Accurate measurement of ionizing radiation exposure, whether therapeutic or accidental, is of utmost importance in various scenarios. This paper presents a study that addresses this critical need by utilizing near-infrared (NIR) spectroscopy and aquaphotomics to estimate radiation dose exposure in mouse models subjected to X-ray irradiation. The analysis of NIR spectra acquired from the mouse abdomen enabled non-invasive estimation of radiation doses ranging from 0.5 to 6.5 Gy, immediately following the irradiation exposure. The findings were consistent with the impact of total body irradiation in mice, as evidenced by measures such as animal survival rate, alterations in body weight observed over a 30-day post-exposure period, and changes in hematocrit levels. The spectroscopic measurements were based on detecting changes in the molecular structure of body water after radiation exposure, utilizing the water spectral pattern as a multidimensional biomarker. While further validation in nonhuman primates is necessary, the findings demonstrate a simple, non-destructive, and rapid method that holds promise for the estimation of radiation exposure across a range of doses, applicable to both clinical applications and catastrophic radiation events.

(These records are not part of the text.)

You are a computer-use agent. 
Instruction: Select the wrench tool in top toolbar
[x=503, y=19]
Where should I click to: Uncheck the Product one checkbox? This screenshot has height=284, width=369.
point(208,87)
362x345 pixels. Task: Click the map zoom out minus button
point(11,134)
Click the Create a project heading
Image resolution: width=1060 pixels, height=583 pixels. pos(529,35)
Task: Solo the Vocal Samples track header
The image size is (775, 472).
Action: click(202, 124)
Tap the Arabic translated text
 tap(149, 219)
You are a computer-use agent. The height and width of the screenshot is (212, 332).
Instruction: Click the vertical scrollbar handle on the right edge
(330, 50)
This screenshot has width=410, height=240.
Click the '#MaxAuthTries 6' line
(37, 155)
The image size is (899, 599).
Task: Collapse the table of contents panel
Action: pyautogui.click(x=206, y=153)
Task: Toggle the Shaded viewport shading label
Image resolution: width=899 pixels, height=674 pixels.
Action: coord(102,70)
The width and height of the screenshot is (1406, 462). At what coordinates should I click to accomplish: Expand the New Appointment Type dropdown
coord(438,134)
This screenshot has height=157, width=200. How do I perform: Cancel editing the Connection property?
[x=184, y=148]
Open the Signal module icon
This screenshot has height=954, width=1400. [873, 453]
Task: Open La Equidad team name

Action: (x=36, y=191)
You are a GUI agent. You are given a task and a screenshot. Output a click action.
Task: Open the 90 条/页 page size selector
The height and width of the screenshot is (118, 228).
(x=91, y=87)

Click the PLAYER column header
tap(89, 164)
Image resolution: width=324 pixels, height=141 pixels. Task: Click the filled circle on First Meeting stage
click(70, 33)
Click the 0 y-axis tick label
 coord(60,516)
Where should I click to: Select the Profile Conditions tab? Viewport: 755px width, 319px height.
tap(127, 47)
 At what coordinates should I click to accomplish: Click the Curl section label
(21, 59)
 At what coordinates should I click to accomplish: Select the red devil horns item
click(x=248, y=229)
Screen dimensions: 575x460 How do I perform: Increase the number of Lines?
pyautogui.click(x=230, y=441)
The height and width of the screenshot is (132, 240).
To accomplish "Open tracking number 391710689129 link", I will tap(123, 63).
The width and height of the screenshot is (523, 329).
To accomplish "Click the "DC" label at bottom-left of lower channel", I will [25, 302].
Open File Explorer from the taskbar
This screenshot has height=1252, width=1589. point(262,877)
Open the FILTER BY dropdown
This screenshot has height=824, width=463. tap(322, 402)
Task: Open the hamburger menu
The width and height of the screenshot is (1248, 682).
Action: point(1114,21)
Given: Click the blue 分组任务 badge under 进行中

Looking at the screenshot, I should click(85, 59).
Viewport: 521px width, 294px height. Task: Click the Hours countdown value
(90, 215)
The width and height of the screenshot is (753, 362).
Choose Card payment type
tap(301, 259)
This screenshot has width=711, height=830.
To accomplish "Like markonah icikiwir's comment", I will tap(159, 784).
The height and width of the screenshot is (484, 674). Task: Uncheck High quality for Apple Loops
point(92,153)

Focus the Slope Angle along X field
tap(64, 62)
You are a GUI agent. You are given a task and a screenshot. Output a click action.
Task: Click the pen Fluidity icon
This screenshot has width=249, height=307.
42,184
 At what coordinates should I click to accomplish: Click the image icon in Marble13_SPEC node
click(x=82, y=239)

These advancements in radiation dose quantification have significant implications for the timely and precise assessment of radiation exposure in humans. Methods Near infrared spectra acquisition was performed during a period of 30 days, at specific time points: prior to ionizing irradiation (after one week of acclimatization to laboratory conditions), immediately post-irradiation (0 h), and at 6, 12, 24, 48, and 72 hours, followed by subsequent measurements every 5 days until 30 days post-irradiation. At each measurement time, the spectra were collected from mouse abdomen using a portable, hand-held microNIR spectrometer (Viavi Solutions, Santa Rosa, CA, USA) in the spectral range 908 – 1670 nm, with approximately 7 nm resolution step. Five consecutive spectra were acquired for each mouse, at each time when the measurements were performed.  The spectral data were analyzed using multivariate analysis methods and preprocessed using extended multiplicative scatter correction.